Pourtant, vivre de la production laitière ne va pas de soi, vu les prix pratiqués.

Non, effectivement, le prix payé aux producteurs est un gros souci, car un montant de 55 centimes par kilo ne couvre pas les coûts de production. Avec l’abandon des quotas laitiers, de nombreux agriculteurs ont augmenté leur production et, sur le plan national, les producteurs ne sont pas parvenus à présenter un front uni, ce qui a eu un effet négatif sur l’ensemble de la corporation.

Dans notre région, y a-t-il une alternative à la production de lait?

La viande. En raison des protections douanières, on peut obtenir des prix intéressants. Et on sait qu’il y a une demande de la part des consommateurs. Aujourd’hui, 55% de la nourriture consommée en Suisse est produite en Suisse. Il faut donc être capable d’expliquer aux consommateurs qu’il vaut la peine de payer plus cher pour des produits à forte valeur ajoutée, avec des labels ou une appellation d’origine protégée.

Mais il faut pour cela que tous les acteurs d’une filière soient prêts à se mettre d’accord, comme c’est le cas avec le gruyère, où producteurs, fromagers et affineurs gèrent ensemble les volumes et la qualité, via un cahier des charges.

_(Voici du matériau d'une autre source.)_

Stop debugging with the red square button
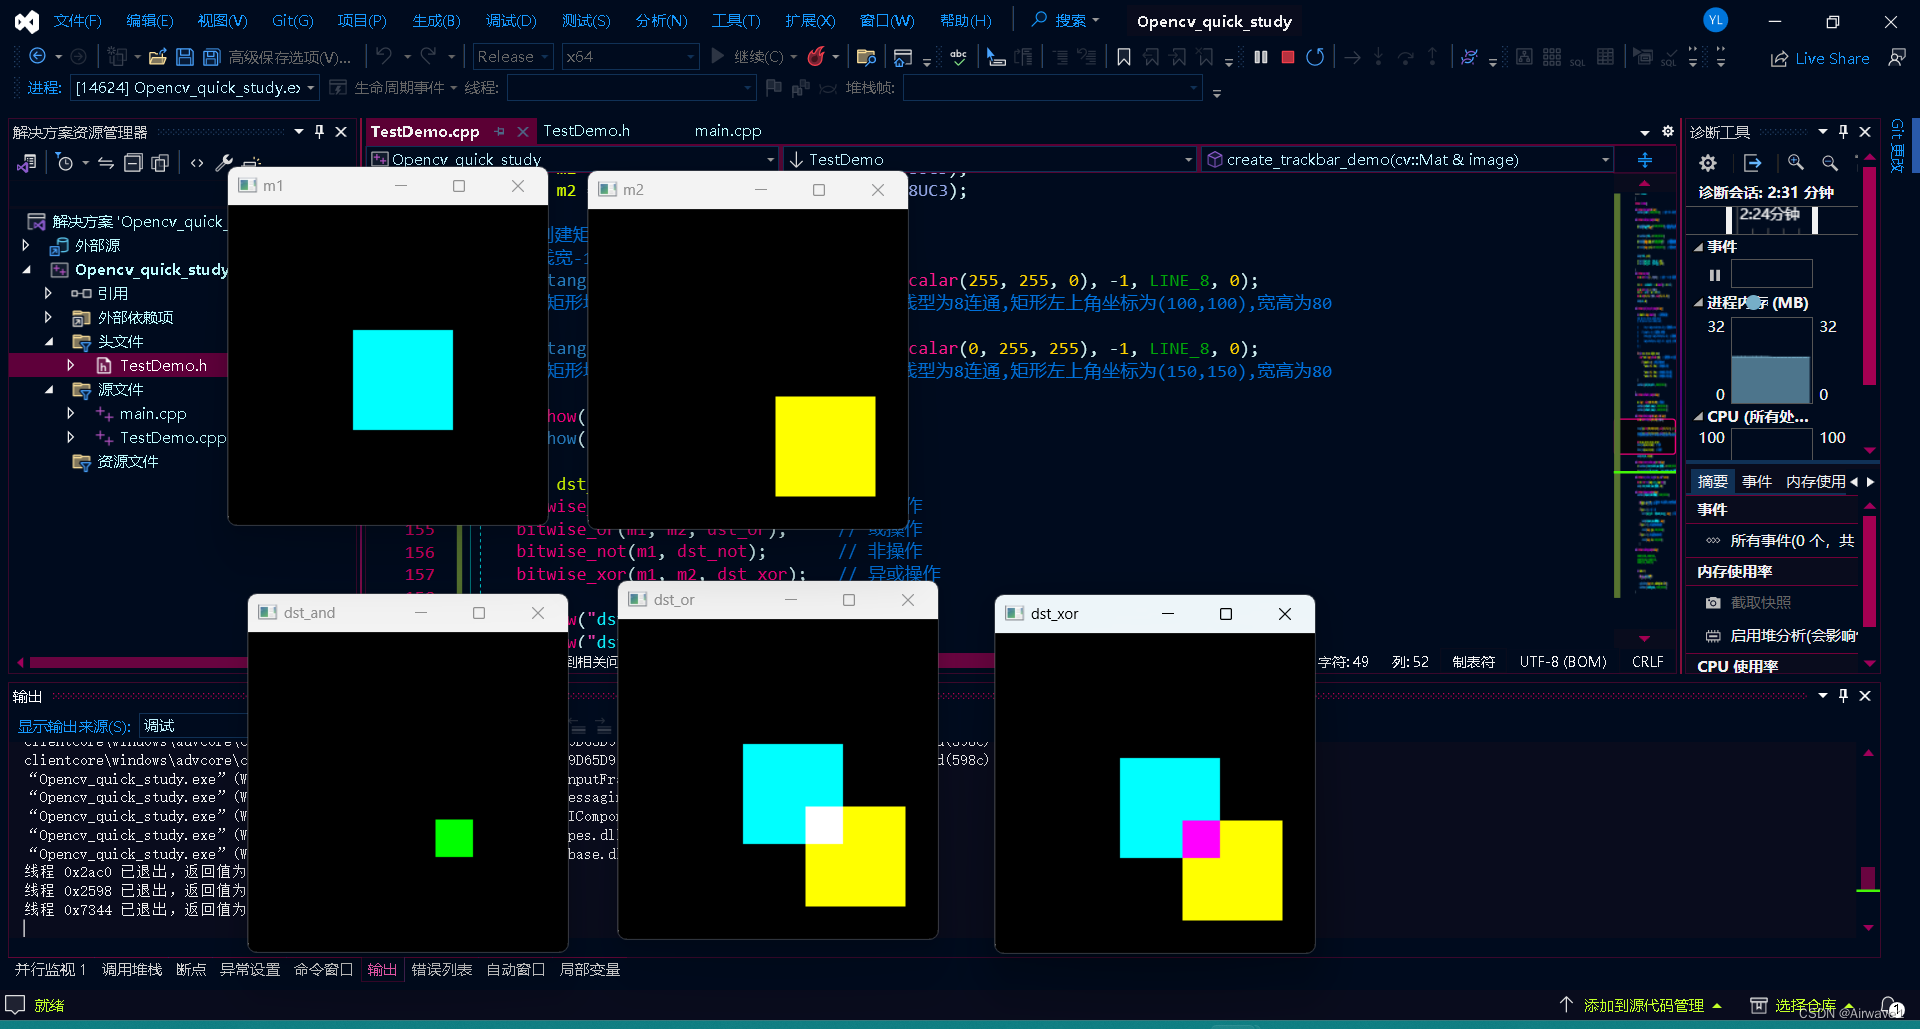This screenshot has width=1920, height=1029. coord(1288,57)
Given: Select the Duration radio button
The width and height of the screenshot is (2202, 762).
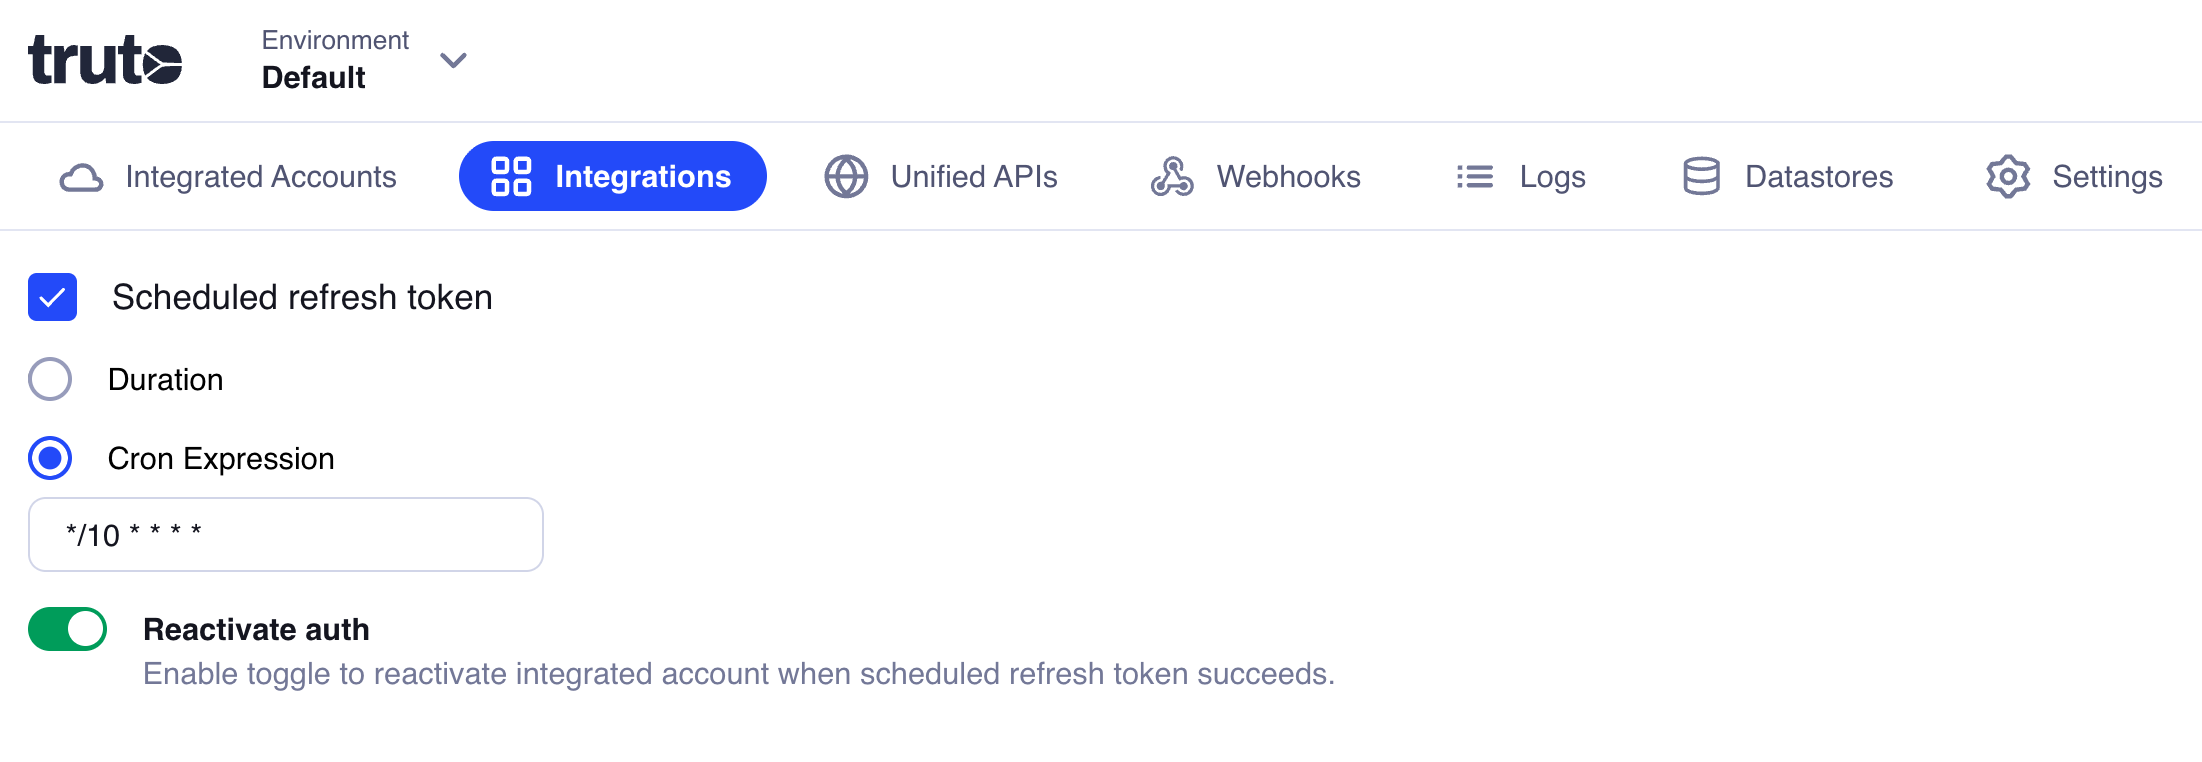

On a l’impression que l’agriculture résiste mieux dans la région interjurassienne que sur le Plateau suisse.

En tout cas, l’intérêt est réel de la part de jeunes qui souhaitent s’installer. Maintenant, tout dépendra des choix qu’ils feront. Miser sur de grandes surfaces n’est pas le seul calcul possible. A la FRI, nous soutenons aussi les collaborations entre entreprises, pour des achats en commun de machines et d’équipements, ou, mieux, pour des travaux faits en commun.

L’agriculteur, par définition, est un indépendant, mais cela n’empêche pas ce type de collaborations. Mais c’est vrai, le Jura et le Jura bernois s’en sortent plutôt mieux que d’autres régions. Comme les exploitations sont plus grandes, les paiements directs sont plus importants. Et on a maintenu une zone rurale relativement préservée, dotée de grands espaces.

Enfin, on est sûr que l’intérêt de la population ne va pas baisser pour ces surfaces qui sont aussi des espaces de ressourcement.

C’est ce qui explique la diversification de nombreux paysans vers l‘agritourisme?

Oui, sans doute. Regardez l’engouement pour les métairies. C’est un sacré atout pour toute la région. Mais attention, ce n’est pas forcément évident pour les familles paysannes. Accueillir des visiteurs à la ferme, c’est un autre métier que celui de paysan. Et puis il y a un équilibre à trouver au sein de la famille.

De plus en plus d’épouses d’agriculteurs ne sont pas issues de familles paysannes; elles ont un métier, qu’elles continuent souvent d’exercer à l’extérieur, même à temps partiel. Compte tenu de la situation économique, nous les encourageons à agir ainsi, le plus souvent. L’accueil à la ferme vient se greffer là-dessus.

Les professionnels de la terre sont de mieux en mieux formés, non?

Et nous cherchons encore à améliorer le niveau. Notre objectif, pour ces prochaines années, est que la moitié des chefs d’exploitation aient un brevet ou la maîtrise, et pas simplement un CFC. Ces professionnels-là sont mieux à même d’opérer les bons choix stratégiques pour leur domaine. Et les compétences du chef d’exploitation ont une importance considérable sur ses résultats économiques.

Nous avons donc la volonté d’encore renforcer la formation et de favoriser les échanges entre exploitations. Nous sommes sur la bonne voie, l’évolution est positive.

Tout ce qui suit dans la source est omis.